Mes amis devenus
Que sont mes amis devenus
Que j'avais de si près tenus
Et tant aimé ?
Rutebeuf
J’émerge lentement de cette lecture, hébété d’empathie, l’émotion encore intacte et le cœur serré, ne voulant pas laisser filer trop vite le trouble éprouvé. Il me faut quelques minutes encore pour ravaler mes larmes, de celles dont on ne peut véritablement déterminer si elles sont de bonheur ou de tristesse, ou les deux à la fois.
Peut-on tomber amoureux d’un livre ? Il semble que oui, surtout si celui-ci vous redonne l’impression d’être vivant, ici et maintenant.
Mes amis devenus… de quoi s’agit-il ?
A priori une simple histoire d’amis qui se retrouvent quarante ans après leur adolescence pour un week-end sur l’île d’Ouessant. Trois hommes, Jean, Lours’ et Sylvère, deux femmes, Mara et Luce.
Débarqué la veille, Sylvère Benoît, l’écrivain, guette leur arrivée par bateau sur le port. Alors que le lecteur s’attend à vivre d’emblée les retrouvailles, le narrateur se remémore sa prime enfance, ses plus lointains souvenirs puis les rencontres avec chacun d’entre eux. Leurs premiers pas amicaux, voire amoureux, les quelques années fondatrices, vécues ensemble au lycée, avant de se perdre de vue, chacun traçant sa route de jeune adulte.

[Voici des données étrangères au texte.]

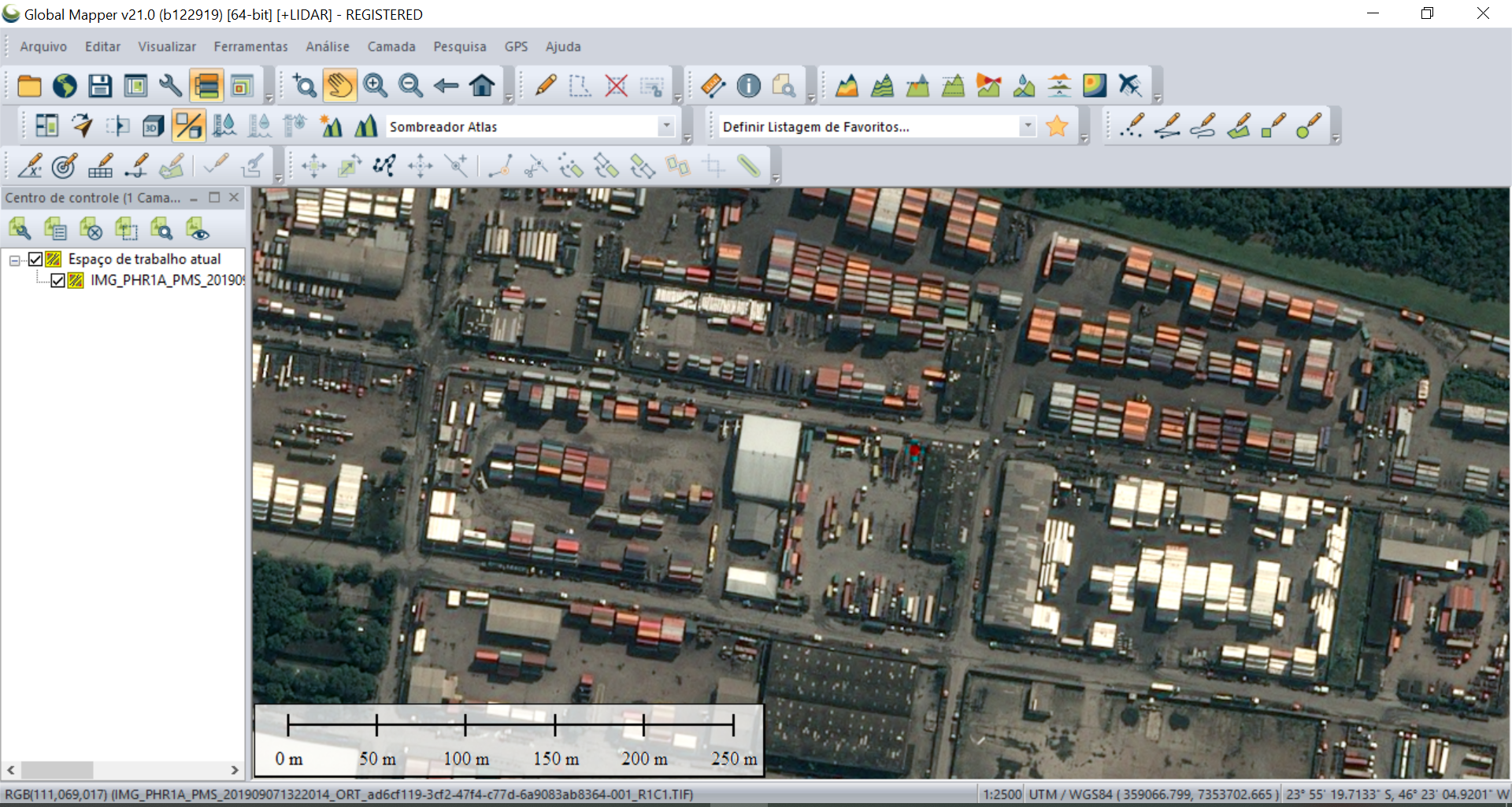Screen dimensions: 1512x807
Task: Collapse the Espaço de trabalho atual tree node
Action: 14,260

A travers cette histoire vibrante d’humour et de gravité, Jean-Claude Mourlevat, un pur raconteur d’histoires, nous fait prendre conscience qu’une vie n’est de loin pas qu’une simple somme de faits qui s’enchaînent. Que la partie immergée, restée secrète, intime, que nos pensées, nos sensations intraduisibles, indicibles, quelquefois honteuses nous définissent tout autant que ce que l’on présente au grand jour. Qu’un mot, un geste, un simple regard peut « modifier la chimie de notre être ».

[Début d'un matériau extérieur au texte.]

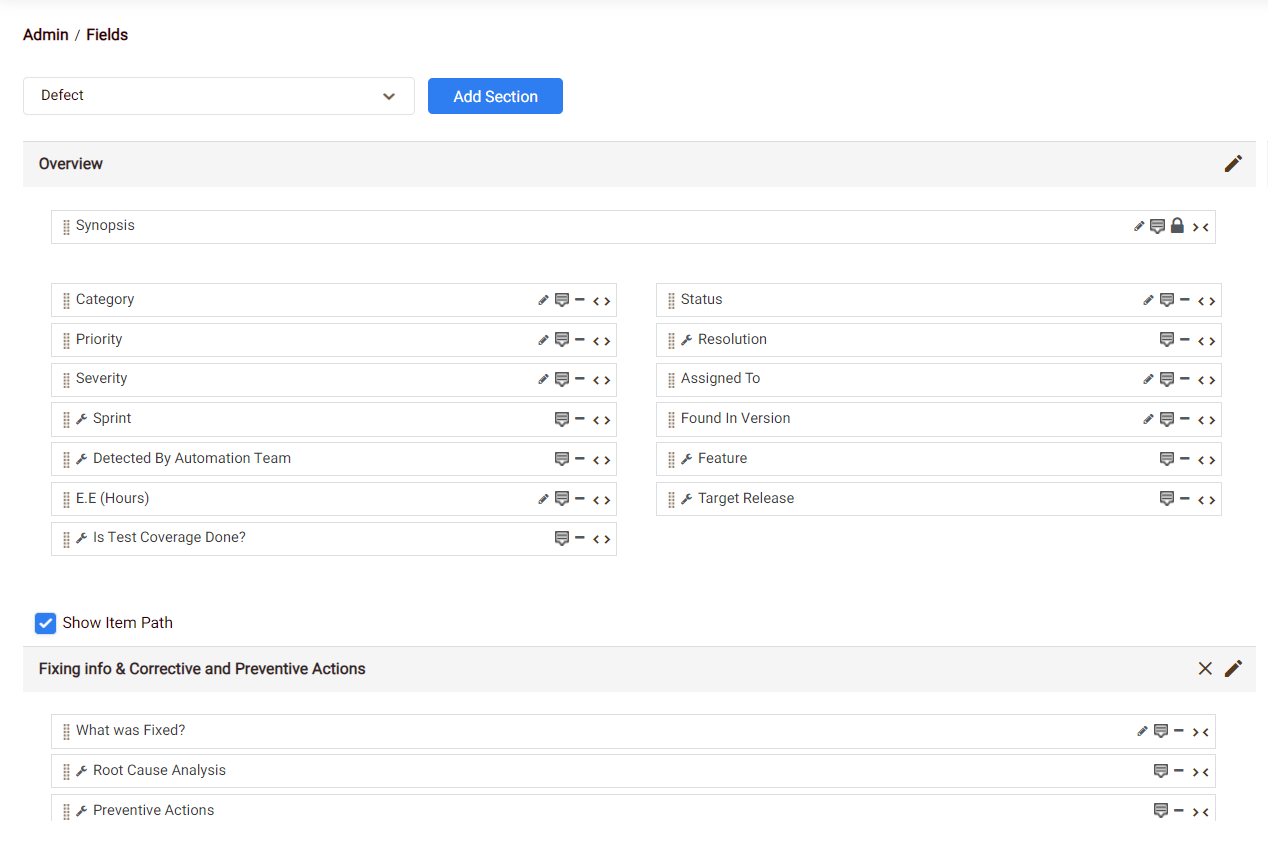Collapse the Synopsis field width arrows
This screenshot has width=1268, height=843.
point(1201,227)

Ces souvenirs nourrissent chez Sylvère quantité de réflexions et éveillent des craintes inhérentes aux retrouvailles tardives, telle que la peur d’être déçu par ce que, quarante ans plus tard, l’autre est devenu, beauf, folle ou insignifiant… N’y a-t-il pas un risque de voir défiler des monstres ?
La plume de Mourlevat est allègre, virevoltante, inventive. Le style est limpide, ses phrases sont un torrent où chaque mot bout et participe à faire naître l’émotion. On se surprend à sourire beaucoup, à rire parfois et des larmes irrépressibles peuvent jaillir au détour d’une phrase ou d’un mot… son écriture est bien plus vivante que celle de la plupart des ouvrages prescrits par ailleurs. Lors de la lecture il est régulièrement nécessaire de se poser quelques instants, de reprendre souffle, pour assimiler les sensations, faire le point sur les souvenirs personnels que le texte réveille. Et très vite on y replonge, les pages défilent sans que l’on s’en rende compte et le sentiment de complicité avec les personnages s’accroît.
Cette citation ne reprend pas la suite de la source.